I do not believe they would be unconstitutional if the minor has agreed to such testing. The thing about randomly selected testing is that you are statistically bound to get caught/ be forced to give up if the tests are given at the correct frequency over a long enough period of time.
Testing Time Span: 1 year (365 days)
Time the Drug is in your System: 3 Days
Testing Period: Two Weeks (14 Days)
# of times tested: 26-27 (usually 26)
%chance of being caught each test (even if drug is taken ONLY once every two weeks): ~21%
%chance of being caught at some point (even if drug is taken ONLY once every two weeks): ~77%
Now most drug addicts take drugs more often than once every two weeks, so I was being very lenient. Even if this were the case they would be caught 77% of the time which would scare most of them away. If this isnt high enough increase the frequency or time span, but regardless it can be done. It is not a matter of privacy because they have the option to opt out.
You make some good points about alchohol.
One thing you do have to understand is that teens already have very, very easy access to alcohol.
"Two out of three teens, aged 13-18, said it is easy to get alcohol from their homes without parents knowing about it."

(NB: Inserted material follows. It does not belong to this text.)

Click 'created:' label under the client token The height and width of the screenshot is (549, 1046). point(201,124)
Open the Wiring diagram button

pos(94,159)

'One third responded that it is easy to obtain alcohol from their own parents knowingly, which increases to 40 percent when it is from a friend's parent."

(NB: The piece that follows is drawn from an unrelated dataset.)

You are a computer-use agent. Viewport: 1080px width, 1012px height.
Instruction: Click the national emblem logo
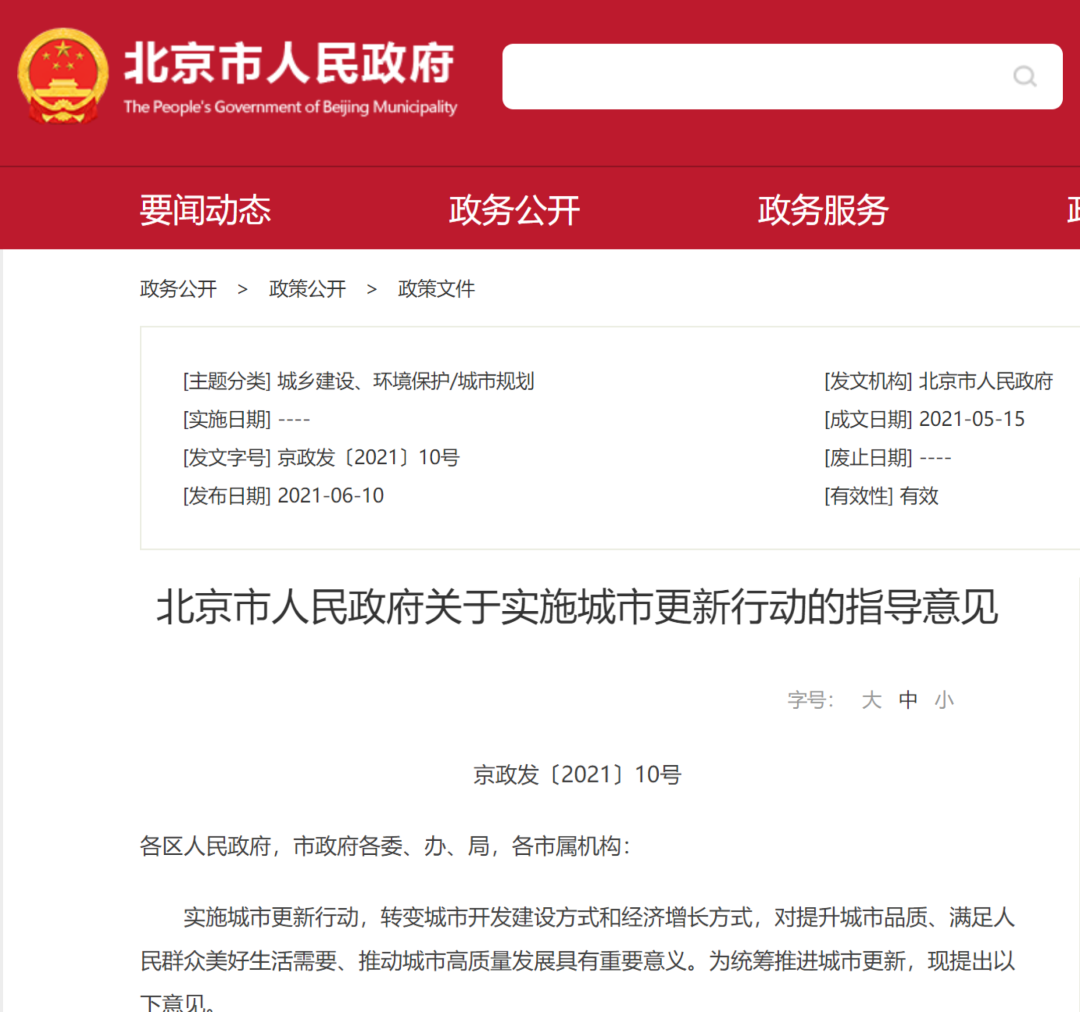point(63,76)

It is true that teens tend to get alcohol from adults. You made a good point 15 year old giving alcohol, but it would not apply to kids significantly more than adults. All you need is ONE messed up adult to sell alcohol to 14 year olds for the extra twenty bucks and that is exactly what happens everyday, in fact, that is almost universally how they get it, with the exception of theft. I do see your point.

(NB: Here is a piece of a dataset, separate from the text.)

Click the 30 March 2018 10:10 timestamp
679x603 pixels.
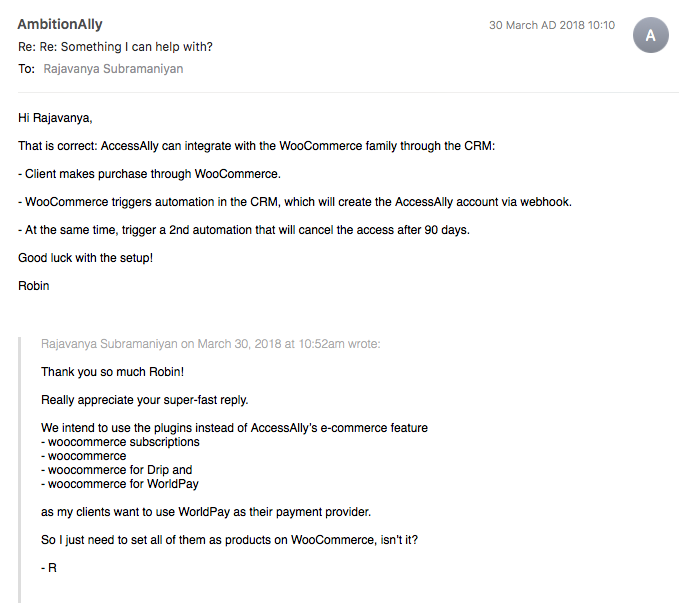[x=552, y=25]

I don't care too much about the alcohol thing though, its not that big of a deal and maybe it is a bit of a moot point. I'm not really too concerned with mature minors being able to drink, and you made some valid points.
I do not really care about "winning" this debate :) I sort of look of this as advice or as pruning down some of my ideas and learning which of these ideas people would oppose as well as their arguments against them. The entire way people on this site vote for a winner is bs anyway because sometimes you kind of lose and sometimes you kind of win, but you never truly win, so understand that this isnt much of a "me vs. you" thing. Most people will probably read the title and vote for you without reading either of our arguments so I have no realistic chance anyway :P
You spelled out a very elaborate drug screening idea but it still doesn"t counter my argument saying that if someone is smart and does drugs on a Friday night they will be clean Monday morning. The government doesn"t work on weekends so I just beat your drug screening and am dropping acid every weekend.
You keep saying that kids can get alcohol without they"re parents knowing it and yeah kids can sneak it but they have to keep it pretty discreet. You can"t be drunk or throwing huge parties with your parents" home where as if you had your own house and could buy an unlimited amount you"re asking for trouble. The drinking age is there for a reason. 14 year old kids shouldn"t be allowed to drink on their own. This is the time that parents need to keep a strict leash on them and teach them to drink responsibly but that can"t happen if you"re giving them miles of rope to hang themselves with.
There are way too many issues with all of this. You can"t gage how mature and responsible kids are by jobs or money. That"s why there are age laws to help protect and not have to do this on an individual basis. And if this ever was put to practice I would be very upset that the government is wasting money and time on this when there are real problems in this country.